I noticed that when I leave grad_outputs as None in autograd.grad I seem to get back the same gradients as when I set it as a sequence of ones (just 1 x 1 in my case). But when I compare the resulting gradient tensors with ==, the results are mostly 0 but sometimes 1 although the numbers seem to be exactly the same.
What does grad_outputs actually do in autograd.grad?
When I do it:
>>> x = torch.rand(5, requires_grad=True)
>>> y = (x**2).sum()
>>> g1 = torch.autograd.grad(y,x,torch.ones(5), retain_graph=True)
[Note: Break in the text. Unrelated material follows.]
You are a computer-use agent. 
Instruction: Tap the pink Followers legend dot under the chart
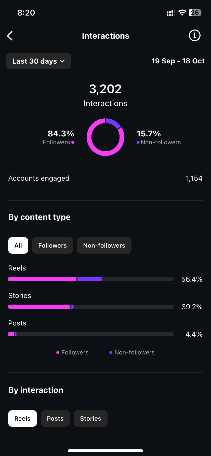point(58,352)
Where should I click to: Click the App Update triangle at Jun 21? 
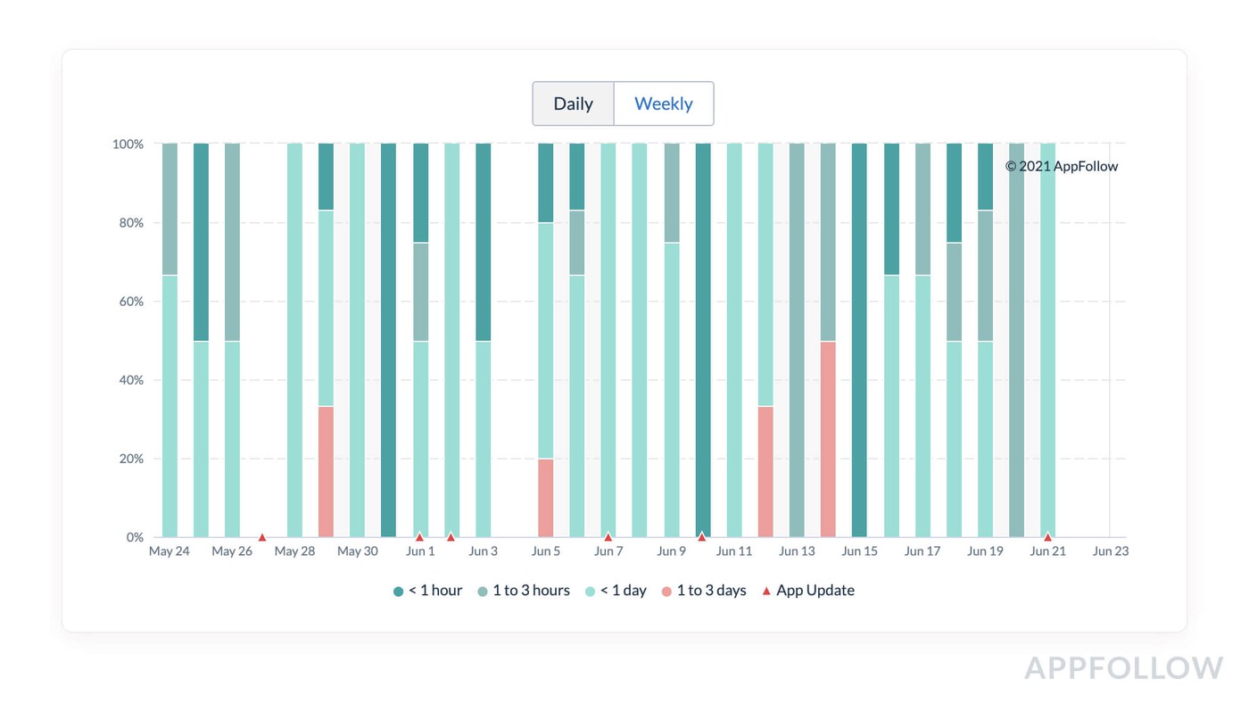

>>> g2 = torch.autograd.grad(y,x,None, retain_graph=True)
tensor([ 1, 1, 1, 1, 1], dtype=torch.uint8)
Can you show your code?
In autograd.grad, if you pass
grad_output=None, it will change it into a tensor of ones of the same size than
output with the line:
(that’s here : https://github.com/pytorch/pytorch/blob/master/torch/autograd/
@alexis-jacq Your answer still doesn’t explain the use of grad_output. Can you please explain the case when the grad_output is not ones?
@Krishna_Garg While this answer is by no means comprehensive, I have seen
grad_outputs used when calculating higher-order derivative, vector products, e.g., Hessian-vector products.